◆ AIM OF THE EXERCISE ◆
Please answer from the article below on Liz Goldman and Sarah Klein: in what month and year did Klein call Goldman?
[[ PASSAGE TO READ open ]]
A Twist of Fate Led a Main Line Doc and Her Patient on a Fight for Sexual Assault Victims’ Rights

PHILADELPHIA (PA)
Philadelphia Magazine

February 8, 2020

By Victor Fiorillo

It wasn’t until a patient revealed her abuse at the hands of Larry Nassar that psychiatrist Liz Goldman decided to go public with her own sexual assault in the Lower Merion School District.

Hi, this is Dr. Liz Goldman. Please feel free to leave me a message, and I will return your call within 24 hours. I apologize, but I am not accepting new patients.

[Beep.]

Those are the words that Sarah Klein heard when she called Bryn Mawr-based psychiatrist Liz Goldman in November of 2015. Klein, 36 at the time, had recently moved from Florida to the Main Line and just had a baby, and she was looking for a therapist, in part because her doctors told her she might be suffering from postpartum depression.
[[ PASSAGE TO READ closed ]]
[[ PROVIDED INFORMATION open ]]
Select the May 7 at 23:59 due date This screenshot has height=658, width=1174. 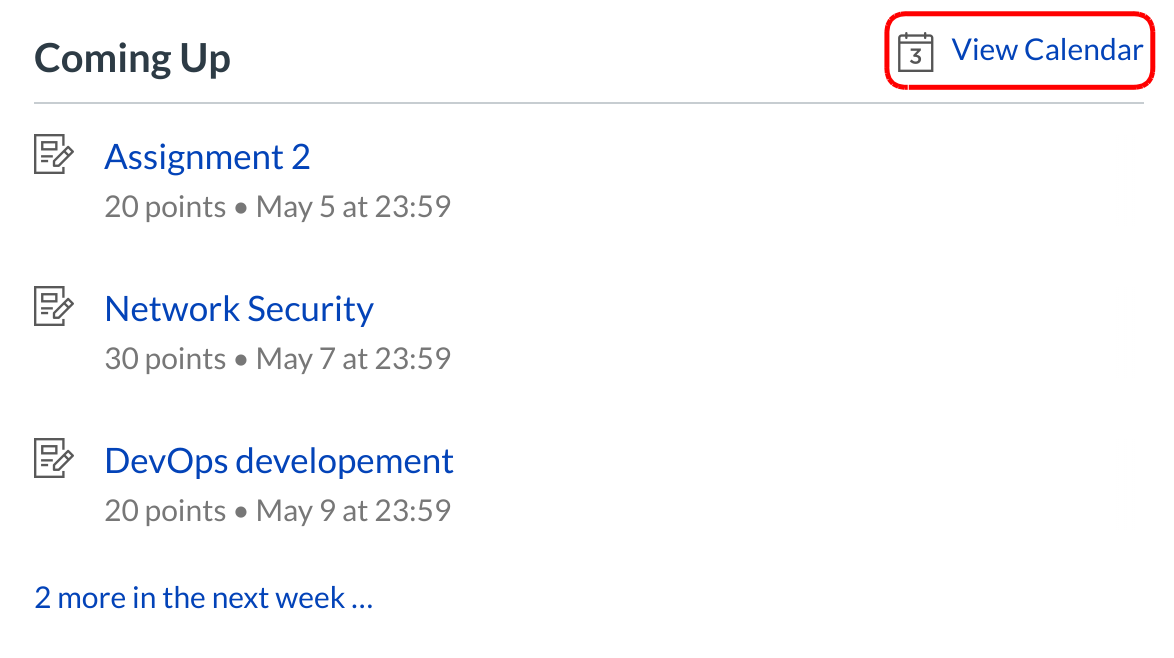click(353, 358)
[[ PROVIDED INFORMATION closed ]]
[[ PROVIDED INFORMATION open ]]
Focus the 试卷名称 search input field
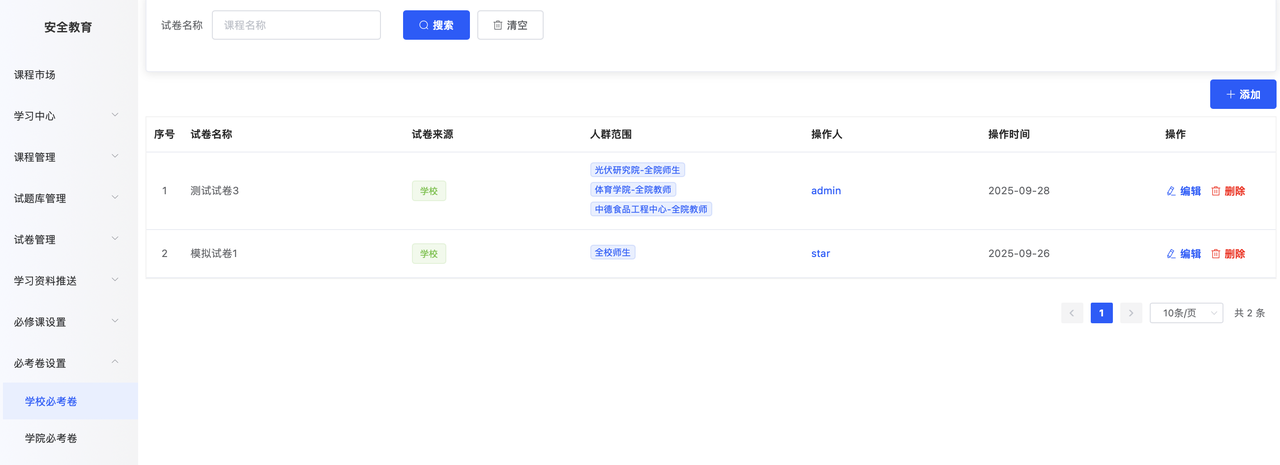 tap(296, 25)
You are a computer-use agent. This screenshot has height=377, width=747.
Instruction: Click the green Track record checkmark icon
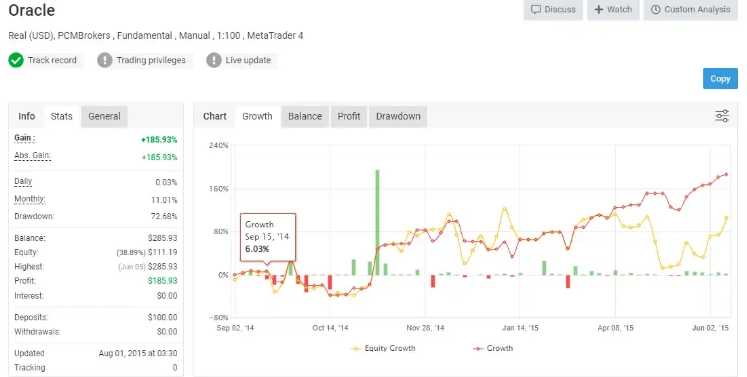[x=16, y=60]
[[ PROVIDED INFORMATION closed ]]
[[ PROVIDED INFORMATION open ]]
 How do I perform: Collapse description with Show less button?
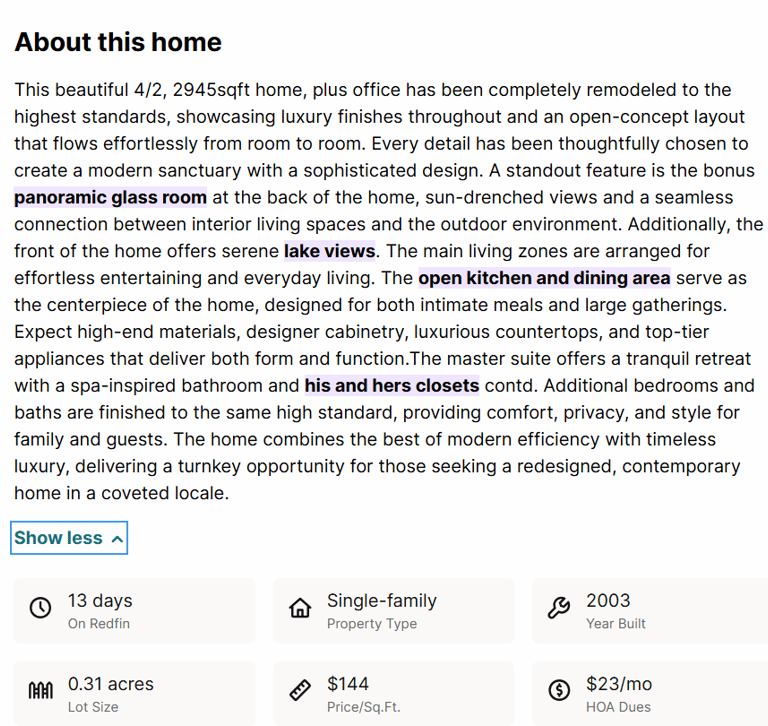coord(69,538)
[[ PROVIDED INFORMATION closed ]]
◆ FINISHED EXERCISE ◆
November 2015